A new Utah law that mandates a life prison sentence for a criminal's second sexual offense against a child is being revisited to add more "middle ground" plea options, Rep. Carl Wimmer, R-Herriman, told the Utah Sentencing Commission Wednesday.
The bill addresses public clamor for a Utah version of Jessica's Law, a 2005 Florida law that gives first offenders a mandatory minimum sentence of 25 years in prison, but would add an "attempted" category to existing designations of criminal sexual offenses against children and add a fifteen-year minimum mandatory sentences.
That addition would give prosecutors new plea-bargaining leverage in cases, for instance, without hard evidence or where a youthful witness might have to testify if the case went to trial. "The problem nationwide is people plead (a felony charge) down (to a misdemeanor) but there is nothing in the middle," Wimmer said, adding that his revision of HB86, which passed in the Legislature earlier this year, "offers every option possible while satisfying the public outcry for a Jessica's Law."
Responding to a question from the commission, Wimmer said victims' advocates agree with the concept of the bill even though they are not thrilled with the idea of an offender being able to plead down an offense to something "attempted."
"It sounds soft to the victim, but it also sounds soft to the suspect," Wimmer said, with the accused more likely to choose mandatory prison time in a plea bargain in a case that otherwise might be difficult for prosecutors to win.
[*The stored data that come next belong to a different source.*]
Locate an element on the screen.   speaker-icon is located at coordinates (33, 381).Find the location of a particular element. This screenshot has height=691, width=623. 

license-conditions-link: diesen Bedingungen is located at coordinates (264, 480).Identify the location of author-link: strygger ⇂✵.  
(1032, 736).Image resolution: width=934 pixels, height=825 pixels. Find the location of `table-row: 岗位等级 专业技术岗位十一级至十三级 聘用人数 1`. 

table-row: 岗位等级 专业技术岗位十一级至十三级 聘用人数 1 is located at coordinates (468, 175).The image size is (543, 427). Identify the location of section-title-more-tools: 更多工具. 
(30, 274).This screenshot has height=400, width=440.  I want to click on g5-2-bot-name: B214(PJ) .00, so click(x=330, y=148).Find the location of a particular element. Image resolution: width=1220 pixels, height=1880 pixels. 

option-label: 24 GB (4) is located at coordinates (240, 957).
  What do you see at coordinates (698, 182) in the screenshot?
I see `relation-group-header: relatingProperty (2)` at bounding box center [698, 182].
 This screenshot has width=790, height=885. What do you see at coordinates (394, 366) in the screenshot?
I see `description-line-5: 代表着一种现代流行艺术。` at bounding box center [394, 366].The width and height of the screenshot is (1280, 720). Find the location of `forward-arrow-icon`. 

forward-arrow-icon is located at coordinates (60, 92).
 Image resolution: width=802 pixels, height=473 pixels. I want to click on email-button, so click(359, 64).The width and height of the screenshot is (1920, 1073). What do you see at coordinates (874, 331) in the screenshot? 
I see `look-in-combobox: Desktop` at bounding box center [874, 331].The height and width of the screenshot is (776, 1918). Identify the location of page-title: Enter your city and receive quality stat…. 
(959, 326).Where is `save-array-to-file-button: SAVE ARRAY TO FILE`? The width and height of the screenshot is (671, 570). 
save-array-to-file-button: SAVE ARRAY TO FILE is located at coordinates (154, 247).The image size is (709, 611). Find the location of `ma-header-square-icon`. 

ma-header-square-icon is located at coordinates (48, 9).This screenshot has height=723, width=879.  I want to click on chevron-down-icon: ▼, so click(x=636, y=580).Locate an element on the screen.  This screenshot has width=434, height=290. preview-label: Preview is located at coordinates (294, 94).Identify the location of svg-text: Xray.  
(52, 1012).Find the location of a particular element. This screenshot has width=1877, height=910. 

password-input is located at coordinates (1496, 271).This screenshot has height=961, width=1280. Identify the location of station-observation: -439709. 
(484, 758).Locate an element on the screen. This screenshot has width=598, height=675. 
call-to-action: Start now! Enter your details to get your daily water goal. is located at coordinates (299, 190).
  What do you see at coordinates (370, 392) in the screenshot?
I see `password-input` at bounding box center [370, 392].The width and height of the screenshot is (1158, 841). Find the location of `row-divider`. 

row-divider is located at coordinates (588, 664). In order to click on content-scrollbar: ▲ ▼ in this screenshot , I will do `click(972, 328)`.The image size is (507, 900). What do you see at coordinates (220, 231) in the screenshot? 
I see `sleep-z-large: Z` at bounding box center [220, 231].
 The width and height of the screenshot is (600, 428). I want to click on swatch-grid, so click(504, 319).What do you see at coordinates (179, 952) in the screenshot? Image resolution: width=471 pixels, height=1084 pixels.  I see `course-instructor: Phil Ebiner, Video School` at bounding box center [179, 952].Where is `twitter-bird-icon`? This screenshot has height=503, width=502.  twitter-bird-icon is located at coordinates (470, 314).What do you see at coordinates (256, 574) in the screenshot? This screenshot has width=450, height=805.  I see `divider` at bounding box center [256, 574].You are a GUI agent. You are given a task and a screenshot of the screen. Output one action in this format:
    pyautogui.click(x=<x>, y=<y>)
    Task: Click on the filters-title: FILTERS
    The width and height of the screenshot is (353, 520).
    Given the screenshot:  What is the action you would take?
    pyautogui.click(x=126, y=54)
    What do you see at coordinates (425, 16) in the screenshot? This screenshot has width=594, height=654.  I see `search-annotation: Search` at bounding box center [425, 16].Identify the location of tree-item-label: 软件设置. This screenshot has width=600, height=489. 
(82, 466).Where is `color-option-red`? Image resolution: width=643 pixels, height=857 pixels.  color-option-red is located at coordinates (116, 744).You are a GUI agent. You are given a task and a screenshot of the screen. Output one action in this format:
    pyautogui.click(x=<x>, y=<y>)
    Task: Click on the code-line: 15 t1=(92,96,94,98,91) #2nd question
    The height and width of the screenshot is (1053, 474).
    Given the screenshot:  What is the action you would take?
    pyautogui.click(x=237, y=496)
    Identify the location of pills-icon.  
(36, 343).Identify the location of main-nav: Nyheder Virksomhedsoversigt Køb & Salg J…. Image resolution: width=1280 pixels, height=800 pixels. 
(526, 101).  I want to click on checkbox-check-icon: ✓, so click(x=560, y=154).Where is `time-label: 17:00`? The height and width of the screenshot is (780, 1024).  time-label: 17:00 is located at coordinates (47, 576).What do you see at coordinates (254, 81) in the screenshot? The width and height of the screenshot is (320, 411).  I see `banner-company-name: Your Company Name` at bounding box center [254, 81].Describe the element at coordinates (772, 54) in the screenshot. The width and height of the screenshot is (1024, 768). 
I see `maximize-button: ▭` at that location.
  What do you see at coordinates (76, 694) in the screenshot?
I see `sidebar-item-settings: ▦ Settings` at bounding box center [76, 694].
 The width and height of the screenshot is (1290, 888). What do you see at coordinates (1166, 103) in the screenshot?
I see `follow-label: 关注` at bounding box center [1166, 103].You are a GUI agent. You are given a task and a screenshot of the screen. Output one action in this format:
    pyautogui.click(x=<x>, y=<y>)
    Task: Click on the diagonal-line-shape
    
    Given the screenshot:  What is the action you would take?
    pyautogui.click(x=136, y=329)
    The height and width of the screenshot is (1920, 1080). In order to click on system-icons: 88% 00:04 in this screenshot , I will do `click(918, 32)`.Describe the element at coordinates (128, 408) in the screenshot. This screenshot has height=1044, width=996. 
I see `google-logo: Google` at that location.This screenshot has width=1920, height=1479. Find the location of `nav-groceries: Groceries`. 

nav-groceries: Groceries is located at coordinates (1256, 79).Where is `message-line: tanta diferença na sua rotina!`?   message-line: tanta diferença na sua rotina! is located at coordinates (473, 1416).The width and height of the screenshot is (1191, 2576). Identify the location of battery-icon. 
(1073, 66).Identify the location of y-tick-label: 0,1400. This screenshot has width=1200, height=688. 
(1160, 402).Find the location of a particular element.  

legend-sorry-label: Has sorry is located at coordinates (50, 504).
Wimmer said he has been working on the bill with Gov. Jon Huntsman Jr. and plans to reveal details of the proposal in a press conference with the governor. The governor's office said Wednesday they have been working with Wimmer on a bill but do not yet have an announcement scheduled.Jessica's Law, also known as the Jessica Lunsford Act in the federal criminal arena, is named for Jessica Lunsford, who was raped and murdered in 2005 by a previously-convicted sex offender.